▶ **What is expected**: The complete data, repeated exactly, should form your response.

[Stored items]
%%

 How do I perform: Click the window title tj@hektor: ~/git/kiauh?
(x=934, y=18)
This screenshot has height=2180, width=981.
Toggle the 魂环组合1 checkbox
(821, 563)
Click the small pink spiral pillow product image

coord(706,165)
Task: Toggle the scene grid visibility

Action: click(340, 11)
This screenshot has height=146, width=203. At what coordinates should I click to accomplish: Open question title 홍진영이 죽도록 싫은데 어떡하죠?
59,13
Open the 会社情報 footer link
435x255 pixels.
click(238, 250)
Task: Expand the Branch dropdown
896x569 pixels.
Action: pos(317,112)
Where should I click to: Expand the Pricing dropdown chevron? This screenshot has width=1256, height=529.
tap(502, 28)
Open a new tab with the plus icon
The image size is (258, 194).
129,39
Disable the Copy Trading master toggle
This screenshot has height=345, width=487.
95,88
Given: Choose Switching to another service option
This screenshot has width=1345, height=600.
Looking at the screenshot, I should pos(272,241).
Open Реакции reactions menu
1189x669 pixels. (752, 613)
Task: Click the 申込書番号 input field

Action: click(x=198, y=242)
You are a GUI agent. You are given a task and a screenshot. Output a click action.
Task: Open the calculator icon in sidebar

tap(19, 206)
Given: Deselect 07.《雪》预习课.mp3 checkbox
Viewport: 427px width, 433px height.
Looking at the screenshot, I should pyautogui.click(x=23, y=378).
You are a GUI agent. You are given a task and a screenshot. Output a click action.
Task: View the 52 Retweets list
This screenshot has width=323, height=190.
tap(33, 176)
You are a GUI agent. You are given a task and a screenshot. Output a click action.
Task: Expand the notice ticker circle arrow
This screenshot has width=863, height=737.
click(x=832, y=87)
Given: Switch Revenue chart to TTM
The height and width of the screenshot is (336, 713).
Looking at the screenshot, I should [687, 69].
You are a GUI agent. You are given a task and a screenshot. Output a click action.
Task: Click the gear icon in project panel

%%

▶ **Solved exercise**:
 How do I perform: Click the window title tj@hektor: ~/git/kiauh?
(x=934, y=18)
This screenshot has height=2180, width=981.
Toggle the 魂环组合1 checkbox
(821, 563)
Click the small pink spiral pillow product image

coord(706,165)
Task: Toggle the scene grid visibility

Action: click(340, 11)
This screenshot has height=146, width=203. At what coordinates should I click to accomplish: Open question title 홍진영이 죽도록 싫은데 어떡하죠?
59,13
Open the 会社情報 footer link
435x255 pixels.
click(238, 250)
Task: Expand the Branch dropdown
896x569 pixels.
Action: pos(317,112)
Where should I click to: Expand the Pricing dropdown chevron? This screenshot has width=1256, height=529.
tap(502, 28)
Open a new tab with the plus icon
The image size is (258, 194).
129,39
Disable the Copy Trading master toggle
This screenshot has height=345, width=487.
95,88
Given: Choose Switching to another service option
This screenshot has width=1345, height=600.
Looking at the screenshot, I should pos(272,241).
Open Реакции reactions menu
1189x669 pixels. (752, 613)
Task: Click the 申込書番号 input field

Action: click(x=198, y=242)
You are a GUI agent. You are given a task and a screenshot. Output a click action.
Task: Open the calculator icon in sidebar

tap(19, 206)
Given: Deselect 07.《雪》预习课.mp3 checkbox
Viewport: 427px width, 433px height.
Looking at the screenshot, I should pyautogui.click(x=23, y=378).
You are a GUI agent. You are given a task and a screenshot. Output a click action.
Task: View the 52 Retweets list
This screenshot has width=323, height=190.
tap(33, 176)
You are a GUI agent. You are given a task and a screenshot. Output a click action.
Task: Expand the notice ticker circle arrow
This screenshot has width=863, height=737.
click(x=832, y=87)
Given: Switch Revenue chart to TTM
The height and width of the screenshot is (336, 713).
Looking at the screenshot, I should [687, 69].
You are a GUI agent. You are given a task and a screenshot. Output a click action.
Task: Click the gear icon in project panel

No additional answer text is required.